Items listed in a dataset:
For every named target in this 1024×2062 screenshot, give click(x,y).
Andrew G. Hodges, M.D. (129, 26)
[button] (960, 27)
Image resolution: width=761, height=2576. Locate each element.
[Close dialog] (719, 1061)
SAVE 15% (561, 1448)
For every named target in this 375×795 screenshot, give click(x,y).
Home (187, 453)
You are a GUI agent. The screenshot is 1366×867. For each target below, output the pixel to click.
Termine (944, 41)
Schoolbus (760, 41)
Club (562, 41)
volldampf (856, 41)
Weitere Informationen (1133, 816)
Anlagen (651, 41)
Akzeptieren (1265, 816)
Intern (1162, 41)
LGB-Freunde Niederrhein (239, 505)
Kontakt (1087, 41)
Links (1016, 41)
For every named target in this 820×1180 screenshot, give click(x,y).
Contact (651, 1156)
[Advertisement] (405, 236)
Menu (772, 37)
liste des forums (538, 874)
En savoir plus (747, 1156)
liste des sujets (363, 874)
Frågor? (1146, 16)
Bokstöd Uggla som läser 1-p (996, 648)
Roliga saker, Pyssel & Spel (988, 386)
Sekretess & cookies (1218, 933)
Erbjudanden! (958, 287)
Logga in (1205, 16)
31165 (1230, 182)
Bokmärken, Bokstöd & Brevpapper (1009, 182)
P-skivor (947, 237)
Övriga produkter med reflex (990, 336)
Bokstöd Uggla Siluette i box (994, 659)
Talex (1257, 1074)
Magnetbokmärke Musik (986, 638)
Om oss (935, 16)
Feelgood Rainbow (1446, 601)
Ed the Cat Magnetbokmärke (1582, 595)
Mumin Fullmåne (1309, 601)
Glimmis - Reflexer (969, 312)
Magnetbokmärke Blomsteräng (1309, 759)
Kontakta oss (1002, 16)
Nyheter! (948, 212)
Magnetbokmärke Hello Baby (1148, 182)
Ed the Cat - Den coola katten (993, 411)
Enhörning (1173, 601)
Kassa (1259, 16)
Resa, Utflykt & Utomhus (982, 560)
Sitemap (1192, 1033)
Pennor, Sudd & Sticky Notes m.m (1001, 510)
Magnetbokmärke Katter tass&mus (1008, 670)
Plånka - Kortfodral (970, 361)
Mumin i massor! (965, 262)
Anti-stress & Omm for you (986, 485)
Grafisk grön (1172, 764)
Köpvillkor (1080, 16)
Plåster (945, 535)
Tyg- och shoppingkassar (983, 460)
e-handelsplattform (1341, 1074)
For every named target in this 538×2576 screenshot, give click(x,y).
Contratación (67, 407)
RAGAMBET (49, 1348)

_Aim of the task_:
Give back, exactly as written, the stretch from the line with "En savoir plus (747, 1156)" through the line with "P-skivor (947, 237)", and no other lines from the records above.

_Task result_:
En savoir plus (747, 1156)
liste des sujets (363, 874)
Frågor? (1146, 16)
Bokstöd Uggla som läser 1-p (996, 648)
Roliga saker, Pyssel & Spel (988, 386)
Sekretess & cookies (1218, 933)
Erbjudanden! (958, 287)
Logga in (1205, 16)
31165 (1230, 182)
Bokmärken, Bokstöd & Brevpapper (1009, 182)
P-skivor (947, 237)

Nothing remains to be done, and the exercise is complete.